The album was supported by three singles. The lead single "She Bangs" topped the charts in seven countries and reached the top five in Australia, Canada, the United Kingdom, and several other countries. The second single "Nobody Wants to Be Lonely" was re-recorded along with American singer Christina Aguilera and became a number one and top five hit around the world. "Loaded" was released as the album's final single and experienced moderate commercial success. Sound Loaded received generally favorable reviews from music critics, who complimented its dance tracks. The album was a commercial success. It debuted at number four on the US Billboard 200 with first-week sales of 318,000 copies. It also reached the top-five in Australia, Canada, Spain, Sweden, and Switzerland. It has received several certifications, including triple platinum in Canada and double platinum in the United States, and has sold over seven million copies worldwide.

==Background and recording==
Ricky Martin released his fifth studio album and English-language debut, Ricky Martin in 1999, which became his biggest commercial success, debuting at number one on the US Billboard 200 chart and selling over 15 million copies worldwide. To further promote the album, he embarked on the worldwide Livin' la Vida Loca Tour. While the Livin' la Vida Loca Tour had not been concluded yet, Columbia Records asked Martin to return to the studio to record his sixth studio album. He later wrote about the request in Me, his official autobiography: "Now, when I think about it, I realize I should have said no. Definitely no! It was too soon and I was not ready to fully immerse myself in the intense creative work needed to record a new album." He reflected on it as "one of the worst decisions" of his life and "a very serious mistake". In October 2000, Rolling Stone revealed the album's title as Sound Loaded, mentioning that it is an English album set for release on November 14, 2000. During an interview with the CNN, Martin explained the idea behind the album's title:

When I gave my album a name - when I started talking to people about Sound Loaded - they said, "Is it about computers?" It is about listening to all those different sounds and having the opportunity to exchange ideas with, you know, people from different parts of the world, and just making all these different sounds part of my sound. It's all about educating. It's all about letting people know it doesn't matter what part of the world you are from. It's about feeling good with yourself. It's about trusting your emotions and your instincts - things that I talk about in my album.
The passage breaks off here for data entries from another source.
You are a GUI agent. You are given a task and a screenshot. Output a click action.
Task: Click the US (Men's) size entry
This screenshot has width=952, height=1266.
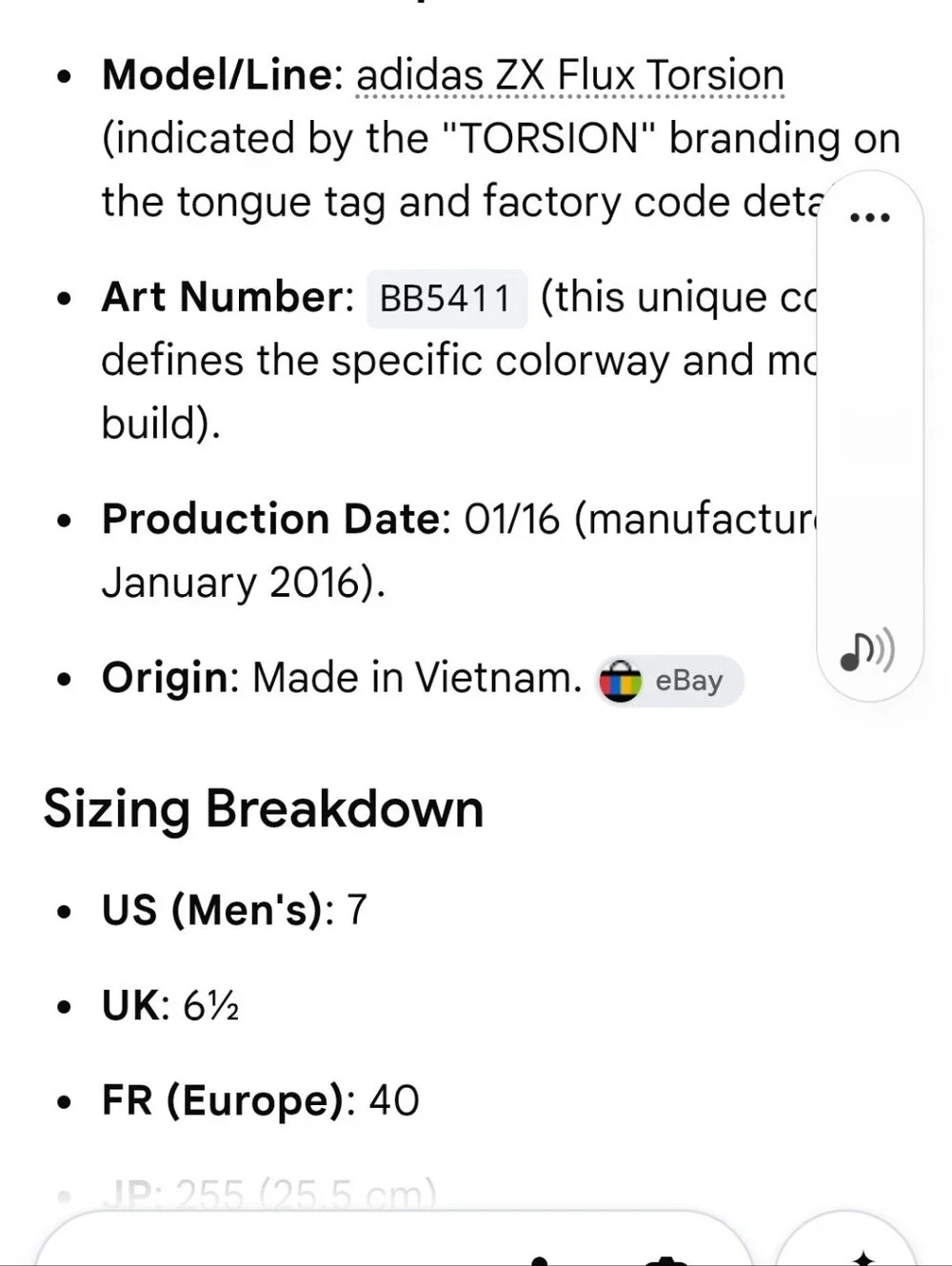234,910
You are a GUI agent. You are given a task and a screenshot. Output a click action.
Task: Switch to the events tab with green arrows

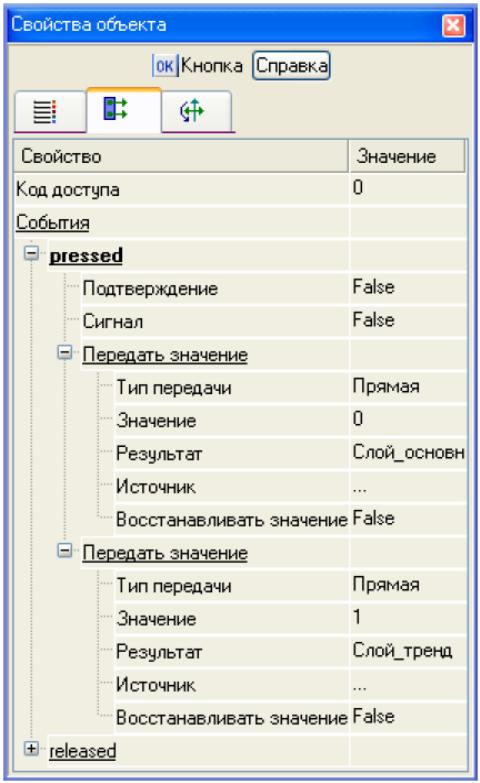124,109
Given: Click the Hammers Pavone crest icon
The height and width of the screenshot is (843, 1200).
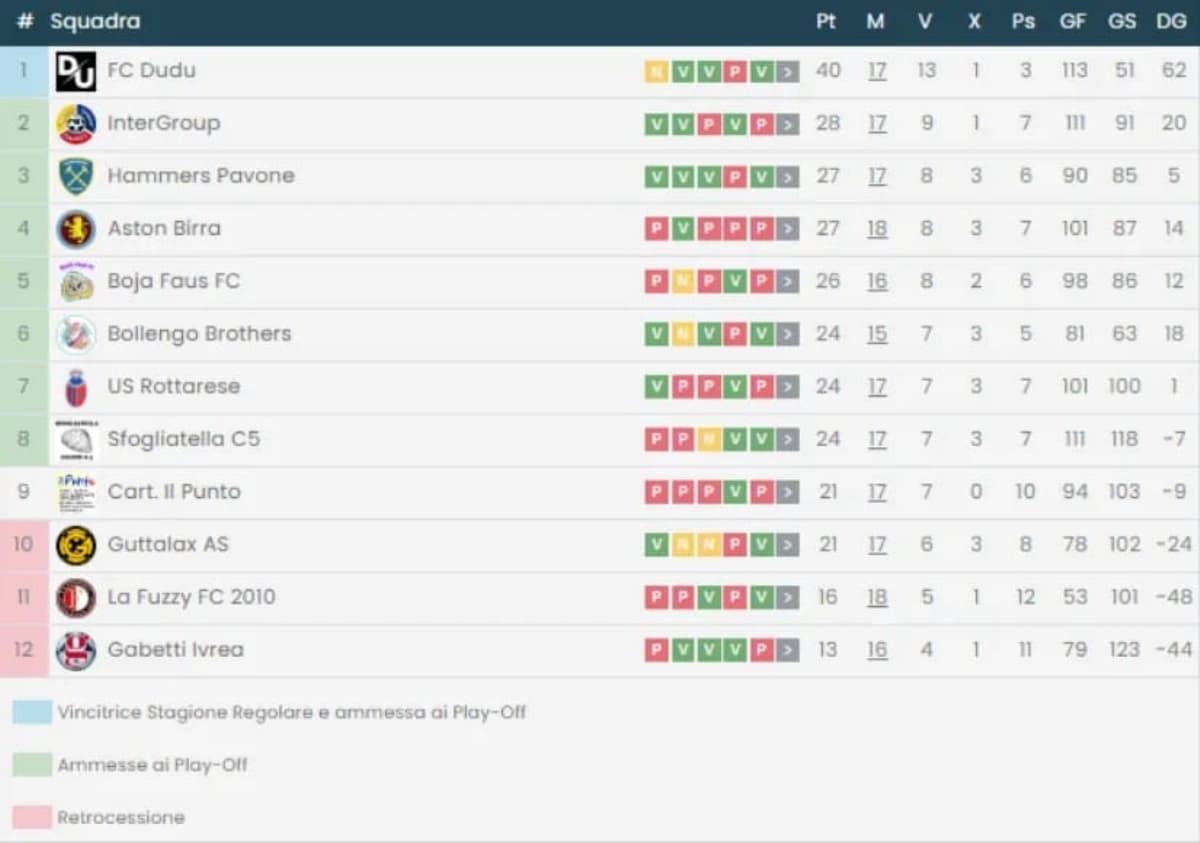Looking at the screenshot, I should pyautogui.click(x=76, y=176).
The singer worked on the album with several producers and songwriters, including Walter Afanasieff, Emilio Estefan, Draco Rosa, and Desmond Child, and recorded it in Miami. During an interview with Billboard Martin explained: "It might sound clichéd, but it was my dream team. It was a situation devoid of egos. It was all about creativity. Everyone was open to working toward the same goal, which was to make the best possible record."

==Music and lyrics==

Sound Loaded is a primarily English language album composed of 15 songs, consisting dance club tracks, pop songs, adult contemporary ballads, and mid-tempo Latin numbers. "She Bangs" is a dance song that features Latin and salsa music influences. The song's instrumentation features "powerful" percussion, trumpet blasts, and tropical beats. Lyrically, it tells a "tale of a wild woman who may be hard to let go and even harder to hold", which is "a metaphor for the universe". The album also contains a Spanish-language version of "She Bangs", which was recorded under the same title. "Saint Tropez" has Brazilian influences with a "delectable" 1980's vibe, using a "passionate" trumpet solo. "Come to Me" is a pop love song and ballad, featuring elements of flamenco. It also has a Spanish version titled "Ven A Mí". On "Loaded", Martin combines 1960's pop and Latin music with "hard rock vocal intonations". The album also contains a Spanish-language version of the song, titled "Dame Más".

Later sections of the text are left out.